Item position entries
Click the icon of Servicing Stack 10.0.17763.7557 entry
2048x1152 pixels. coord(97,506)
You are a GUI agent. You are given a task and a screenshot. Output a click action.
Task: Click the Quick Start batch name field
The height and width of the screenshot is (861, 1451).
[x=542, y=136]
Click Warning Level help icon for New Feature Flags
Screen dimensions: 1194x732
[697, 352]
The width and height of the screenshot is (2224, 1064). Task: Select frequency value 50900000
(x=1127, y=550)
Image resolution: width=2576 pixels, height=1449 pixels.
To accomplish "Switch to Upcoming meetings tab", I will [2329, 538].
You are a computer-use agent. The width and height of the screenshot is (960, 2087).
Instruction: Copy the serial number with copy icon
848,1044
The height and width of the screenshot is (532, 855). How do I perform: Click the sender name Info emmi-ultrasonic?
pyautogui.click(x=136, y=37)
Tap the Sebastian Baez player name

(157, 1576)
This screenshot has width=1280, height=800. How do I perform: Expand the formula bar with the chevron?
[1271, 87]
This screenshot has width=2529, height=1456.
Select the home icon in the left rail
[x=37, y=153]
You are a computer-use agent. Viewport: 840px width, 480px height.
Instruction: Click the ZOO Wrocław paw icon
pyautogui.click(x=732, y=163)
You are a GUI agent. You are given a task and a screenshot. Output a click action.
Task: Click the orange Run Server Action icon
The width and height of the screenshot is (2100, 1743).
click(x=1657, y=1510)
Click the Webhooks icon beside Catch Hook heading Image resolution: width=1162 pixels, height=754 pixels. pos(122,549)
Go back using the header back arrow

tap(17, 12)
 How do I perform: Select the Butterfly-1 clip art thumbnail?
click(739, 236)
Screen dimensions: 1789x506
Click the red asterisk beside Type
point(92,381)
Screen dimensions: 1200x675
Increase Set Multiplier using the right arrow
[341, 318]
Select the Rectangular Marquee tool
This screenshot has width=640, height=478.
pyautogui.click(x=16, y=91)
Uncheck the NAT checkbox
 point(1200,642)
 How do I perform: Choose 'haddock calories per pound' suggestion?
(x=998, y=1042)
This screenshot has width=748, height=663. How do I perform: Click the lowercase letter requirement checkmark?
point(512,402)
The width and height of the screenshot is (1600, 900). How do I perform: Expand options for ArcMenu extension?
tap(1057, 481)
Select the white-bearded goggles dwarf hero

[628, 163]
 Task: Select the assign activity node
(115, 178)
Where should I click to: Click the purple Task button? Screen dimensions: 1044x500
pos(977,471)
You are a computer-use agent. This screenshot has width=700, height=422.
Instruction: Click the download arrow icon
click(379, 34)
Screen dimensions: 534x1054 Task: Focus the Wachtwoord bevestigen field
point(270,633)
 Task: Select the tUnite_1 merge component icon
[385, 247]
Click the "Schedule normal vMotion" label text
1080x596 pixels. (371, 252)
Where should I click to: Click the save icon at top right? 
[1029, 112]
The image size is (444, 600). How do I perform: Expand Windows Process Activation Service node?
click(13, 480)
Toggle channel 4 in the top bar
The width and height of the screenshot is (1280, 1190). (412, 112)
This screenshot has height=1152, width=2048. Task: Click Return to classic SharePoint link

> [Exercise instructions] Reproduce every line of the material above unchanged, in the same order.

> [Written answer]
Click the icon of Servicing Stack 10.0.17763.7557 entry
2048x1152 pixels. coord(97,506)
You are a GUI agent. You are given a task and a screenshot. Output a click action.
Task: Click the Quick Start batch name field
The height and width of the screenshot is (861, 1451).
[x=542, y=136]
Click Warning Level help icon for New Feature Flags
Screen dimensions: 1194x732
[697, 352]
The width and height of the screenshot is (2224, 1064). Task: Select frequency value 50900000
(x=1127, y=550)
Image resolution: width=2576 pixels, height=1449 pixels.
To accomplish "Switch to Upcoming meetings tab", I will [2329, 538].
You are a computer-use agent. The width and height of the screenshot is (960, 2087).
Instruction: Copy the serial number with copy icon
848,1044
The height and width of the screenshot is (532, 855). How do I perform: Click the sender name Info emmi-ultrasonic?
pyautogui.click(x=136, y=37)
Tap the Sebastian Baez player name

(157, 1576)
This screenshot has width=1280, height=800. How do I perform: Expand the formula bar with the chevron?
[1271, 87]
This screenshot has width=2529, height=1456.
Select the home icon in the left rail
[x=37, y=153]
You are a computer-use agent. Viewport: 840px width, 480px height.
Instruction: Click the ZOO Wrocław paw icon
pyautogui.click(x=732, y=163)
You are a GUI agent. You are given a task and a screenshot. Output a click action.
Task: Click the orange Run Server Action icon
The width and height of the screenshot is (2100, 1743).
click(x=1657, y=1510)
Click the Webhooks icon beside Catch Hook heading Image resolution: width=1162 pixels, height=754 pixels. pos(122,549)
Go back using the header back arrow

tap(17, 12)
 How do I perform: Select the Butterfly-1 clip art thumbnail?
click(739, 236)
Screen dimensions: 1789x506
Click the red asterisk beside Type
point(92,381)
Screen dimensions: 1200x675
Increase Set Multiplier using the right arrow
[341, 318]
Select the Rectangular Marquee tool
This screenshot has width=640, height=478.
pyautogui.click(x=16, y=91)
Uncheck the NAT checkbox
 point(1200,642)
 How do I perform: Choose 'haddock calories per pound' suggestion?
(x=998, y=1042)
This screenshot has width=748, height=663. How do I perform: Click the lowercase letter requirement checkmark?
point(512,402)
The width and height of the screenshot is (1600, 900). How do I perform: Expand options for ArcMenu extension?
tap(1057, 481)
Select the white-bearded goggles dwarf hero

[628, 163]
 Task: Select the assign activity node
(115, 178)
Where should I click to: Click the purple Task button? Screen dimensions: 1044x500
pos(977,471)
You are a computer-use agent. This screenshot has width=700, height=422.
Instruction: Click the download arrow icon
click(379, 34)
Screen dimensions: 534x1054 Task: Focus the Wachtwoord bevestigen field
point(270,633)
 Task: Select the tUnite_1 merge component icon
[385, 247]
Click the "Schedule normal vMotion" label text
1080x596 pixels. (371, 252)
Where should I click to: Click the save icon at top right? 
[1029, 112]
The image size is (444, 600). How do I perform: Expand Windows Process Activation Service node?
click(13, 480)
Toggle channel 4 in the top bar
The width and height of the screenshot is (1280, 1190). (412, 112)
This screenshot has height=1152, width=2048. Task: Click Return to classic SharePoint link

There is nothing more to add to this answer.